Paper No. 2
Presentation Time: 8:20 AM


ALAM, Md. Samrat and CHENG, Tao, Department of Earth Sciences, Memorial University of Newfoundland, St. John's, NF A1B 3X5, Canada,

Approximately 28% of the population in Newfoundland, Canada relies on groundwater as a source of potable water. Arsenic (As) concentrations in some domestic water wells in Newfoundland exceed the maximum acceptable concentration (>10 µg/L) recommended by Health Canada. It has been speculated that the As in groundwater in Newfoundland originates from the dissolution of natural aquifer solid materials, however, this has never been confirmed.
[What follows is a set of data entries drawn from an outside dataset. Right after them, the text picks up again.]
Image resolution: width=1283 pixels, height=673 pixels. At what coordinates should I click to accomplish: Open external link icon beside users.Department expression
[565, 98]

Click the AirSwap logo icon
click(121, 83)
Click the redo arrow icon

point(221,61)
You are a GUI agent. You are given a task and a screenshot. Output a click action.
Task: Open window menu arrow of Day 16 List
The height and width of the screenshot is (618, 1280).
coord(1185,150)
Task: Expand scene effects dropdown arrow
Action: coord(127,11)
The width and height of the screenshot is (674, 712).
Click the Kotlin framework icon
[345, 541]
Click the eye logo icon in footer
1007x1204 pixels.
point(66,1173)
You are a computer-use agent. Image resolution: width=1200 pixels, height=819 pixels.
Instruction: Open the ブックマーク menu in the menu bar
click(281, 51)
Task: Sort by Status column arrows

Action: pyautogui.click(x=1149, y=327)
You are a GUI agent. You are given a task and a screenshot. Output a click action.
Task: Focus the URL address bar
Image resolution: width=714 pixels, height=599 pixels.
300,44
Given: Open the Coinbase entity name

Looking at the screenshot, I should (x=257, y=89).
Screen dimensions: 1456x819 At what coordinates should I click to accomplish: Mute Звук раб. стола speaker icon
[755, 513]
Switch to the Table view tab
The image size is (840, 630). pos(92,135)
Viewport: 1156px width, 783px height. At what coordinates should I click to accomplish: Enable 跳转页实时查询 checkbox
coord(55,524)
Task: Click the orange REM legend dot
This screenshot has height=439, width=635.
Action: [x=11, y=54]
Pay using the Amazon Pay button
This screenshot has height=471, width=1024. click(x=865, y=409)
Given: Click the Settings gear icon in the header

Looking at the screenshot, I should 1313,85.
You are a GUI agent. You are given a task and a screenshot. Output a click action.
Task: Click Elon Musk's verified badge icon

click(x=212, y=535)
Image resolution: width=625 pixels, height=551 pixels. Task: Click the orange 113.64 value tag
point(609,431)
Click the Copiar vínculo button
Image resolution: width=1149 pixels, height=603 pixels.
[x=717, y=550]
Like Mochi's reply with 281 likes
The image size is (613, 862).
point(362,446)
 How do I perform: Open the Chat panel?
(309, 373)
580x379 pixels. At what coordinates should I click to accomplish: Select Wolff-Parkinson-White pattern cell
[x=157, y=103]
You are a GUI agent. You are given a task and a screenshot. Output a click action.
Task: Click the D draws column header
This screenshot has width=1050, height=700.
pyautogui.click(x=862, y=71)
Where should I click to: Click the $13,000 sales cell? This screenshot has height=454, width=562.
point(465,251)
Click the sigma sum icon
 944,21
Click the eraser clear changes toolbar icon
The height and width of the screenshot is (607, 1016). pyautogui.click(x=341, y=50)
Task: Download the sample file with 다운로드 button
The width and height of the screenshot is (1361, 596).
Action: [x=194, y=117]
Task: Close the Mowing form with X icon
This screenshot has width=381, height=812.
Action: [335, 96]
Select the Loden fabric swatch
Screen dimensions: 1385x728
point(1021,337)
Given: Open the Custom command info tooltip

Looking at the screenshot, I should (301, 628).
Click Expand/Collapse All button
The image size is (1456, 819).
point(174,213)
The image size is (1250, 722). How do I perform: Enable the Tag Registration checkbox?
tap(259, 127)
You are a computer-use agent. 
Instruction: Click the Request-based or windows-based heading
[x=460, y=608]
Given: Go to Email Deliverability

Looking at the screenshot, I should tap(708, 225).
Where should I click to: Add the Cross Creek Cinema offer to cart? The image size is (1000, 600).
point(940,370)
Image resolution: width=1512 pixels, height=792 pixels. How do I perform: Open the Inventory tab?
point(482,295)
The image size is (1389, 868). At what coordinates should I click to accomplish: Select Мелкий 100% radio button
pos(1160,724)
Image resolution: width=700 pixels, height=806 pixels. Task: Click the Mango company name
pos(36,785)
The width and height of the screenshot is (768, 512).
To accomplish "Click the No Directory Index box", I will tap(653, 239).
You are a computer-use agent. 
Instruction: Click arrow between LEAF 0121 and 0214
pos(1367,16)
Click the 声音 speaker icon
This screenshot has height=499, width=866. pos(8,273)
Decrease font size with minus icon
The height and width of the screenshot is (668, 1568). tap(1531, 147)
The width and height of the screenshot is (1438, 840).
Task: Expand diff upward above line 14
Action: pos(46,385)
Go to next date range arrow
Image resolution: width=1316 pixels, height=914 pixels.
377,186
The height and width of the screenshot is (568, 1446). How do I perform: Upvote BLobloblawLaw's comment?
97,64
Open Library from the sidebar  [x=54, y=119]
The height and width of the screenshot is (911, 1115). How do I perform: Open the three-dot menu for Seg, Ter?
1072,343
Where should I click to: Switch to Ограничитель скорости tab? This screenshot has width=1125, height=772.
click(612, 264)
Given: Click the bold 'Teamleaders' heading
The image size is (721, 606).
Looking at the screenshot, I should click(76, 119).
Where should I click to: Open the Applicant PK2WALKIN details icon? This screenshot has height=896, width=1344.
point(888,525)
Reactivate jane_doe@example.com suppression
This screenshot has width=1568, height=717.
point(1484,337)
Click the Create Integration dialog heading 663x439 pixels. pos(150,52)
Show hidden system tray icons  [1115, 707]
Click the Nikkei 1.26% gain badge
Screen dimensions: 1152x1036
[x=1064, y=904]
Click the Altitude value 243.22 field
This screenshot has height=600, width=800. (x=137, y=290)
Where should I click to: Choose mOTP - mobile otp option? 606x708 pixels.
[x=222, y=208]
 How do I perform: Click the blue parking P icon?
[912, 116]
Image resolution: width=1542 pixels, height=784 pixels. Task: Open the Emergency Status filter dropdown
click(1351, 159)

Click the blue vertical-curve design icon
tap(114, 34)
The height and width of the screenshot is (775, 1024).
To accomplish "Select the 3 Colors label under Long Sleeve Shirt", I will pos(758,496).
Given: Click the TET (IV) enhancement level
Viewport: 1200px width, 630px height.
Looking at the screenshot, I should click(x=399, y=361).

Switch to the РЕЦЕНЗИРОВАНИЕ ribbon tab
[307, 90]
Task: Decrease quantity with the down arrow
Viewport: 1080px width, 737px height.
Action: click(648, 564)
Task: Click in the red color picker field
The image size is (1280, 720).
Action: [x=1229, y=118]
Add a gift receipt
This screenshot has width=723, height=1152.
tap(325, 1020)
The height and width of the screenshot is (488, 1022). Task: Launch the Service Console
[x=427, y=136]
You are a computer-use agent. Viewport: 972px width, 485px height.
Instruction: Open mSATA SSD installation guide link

This research is intended to identify the potential sources of groundwater As in Newfoundland, and to assess water chemistry conditions that influence As mobilization (release from solid phases to groundwater). Subsurface glacial till samples, collected from different locations in Newfoundland, were used as representative aquifer solid materials and were examined with acid digestion, sequential extraction, and batch dissolution methods to understand the mechanisms that control As mobilization. Acid digestion experiments showed As concentration in till samples ranges from 19 to 21 mg/kg. Sequential extraction experiments revealed that a considerable amount of As (5mg/kg) in till samples is in labile form, suggesting these As could release to groundwater under proper conditions. Our batch dissolution experiments showed release of As from till samples is influenced by water pH, redox potential (Eh), and siderophore trihydroxamate desferroxamine B (Dfob) (an iron chelator) concentration. In the pH range of 3-8, very low concentration (3-4 µg/L) of As was released. However, significant amount (25-30 µg/L) of As was mobilized at a higher pH of 10. At high Eh (+200 to +300 mV), slight dissolution of As and Fe was observed. At lower Eh (+50 to -100 mV), elevated concentrations of As and Fe were released, indicating As release is due to reductive dissolution of minerals. A siderophore concentration of 500 µM considerably enhanced the mobilization of As and Fe, signifying the released As in those till samples was associated with Fe minerals. SEM/EDX and XRD analysis of solid till samples confirmed the presence of As and Fe minerals. Our results suggest reductive dissolution of As and Fe minerals could contribute significantly to groundwater As contamination in Newfoundland, and that water chemistry conditions such as pH, Eh and Dfob control the rate of As release to groundwater.